“A volte la vita manda dei segnali. Uno può anche non crederci, per carità, ma con il passare del tempo me ne sono convinto sempre di più. Ciò che mi è successo doveva far parte di un disegno più grande. Doveva avere senso. Significava qualcosa. Ecco, forse sono stato un po’ troppo egoista in passato e forse dovevo rallentare per vedere e vivere le cose con più calma”.
La vita del Dottor Cric, al secolo Piercarlo Lunardi, 58 anni, dipendente regionale, cambia il 12 agosto del 2013. Il destino lo investe letteralmente mentre sta scendendo da Cogne, in moto, dopo aver lavorato come speaker a una martze a pià.
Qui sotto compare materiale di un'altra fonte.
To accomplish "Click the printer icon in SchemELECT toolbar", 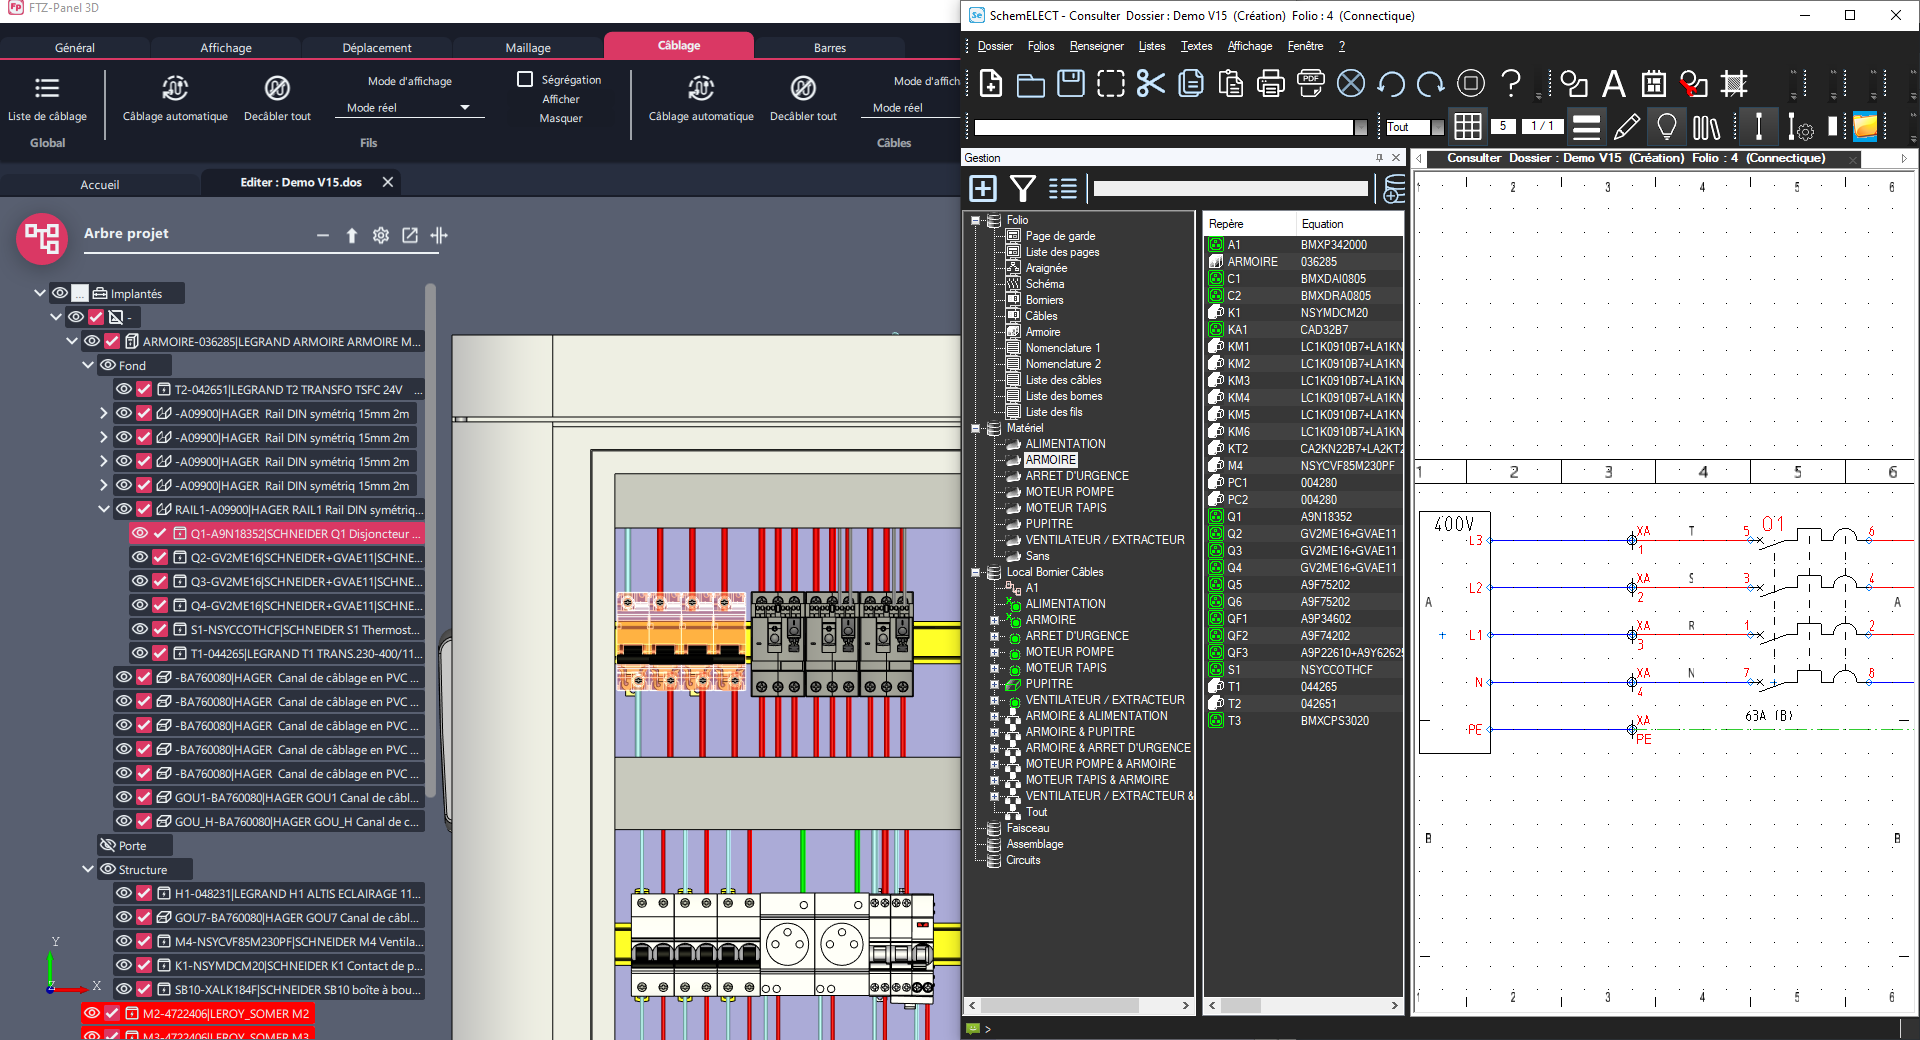I will [x=1270, y=84].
Un incidente può cambiarti la vita
“Erano circa le 17, ero all’altezza del bivio di Ozein. Ho buttato l’occhio su quelli che scendevano, a destra, perché nella maggior parte dei casi sono loro che non guardano e si infilano e dunque volevo evitare che qualcuno mi cilindrasse. Invece questo veniva su da sinistra e quando l’ho visto era solo un puntino blu. Ho frenato di colpo. Beccato. Ho sentito la botta. Mi sono sentito in volo. Ho chiuso gli occhi per istinto e quando li ho riaperti mi sono trovato sull’asfalto. Non mi sentivo più parte della faccia e ho capito subito che c’era qualcosa di serio. Poi ho guardato d’istinto le gambe: la destra, all’altezza del ginocchio, era piegata trasversalmente rispetto all’altra. In maniera folle l’ho presa e rimessa al suo posto. E poi ho provato subito a muovere le dita dei piedi. Tutto funzionava. Forse, grazie a Dio, non sarei rimasto paralizzato”. Il pensiero successivo va alla gara per la quale si era così duramente allenato nel corso dei mesi. “Minchia il Tor. Ho spaccato le gambe e non faccio il Tor”.
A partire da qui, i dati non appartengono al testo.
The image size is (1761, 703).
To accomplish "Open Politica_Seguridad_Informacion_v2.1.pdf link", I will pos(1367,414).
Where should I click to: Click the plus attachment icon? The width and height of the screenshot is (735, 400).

Per il Tor des Géants, in effetti, non c’è più speranza. I due femori sono rotti, bisogna operare e utilizzare una placca. Nei successivi 40 giorni di ospedale, trascorsi sdraiato e immobile sul letto, e durante i seguenti tre mesi di carrozzina, un’idea rimasta nel cassetto per più di dieci anni trova finalmente lo spazio e il tempo per farsi largo nella sua testa.
“Un’idea è come un virus: una volta che s’impianta nella mente continua a crescere”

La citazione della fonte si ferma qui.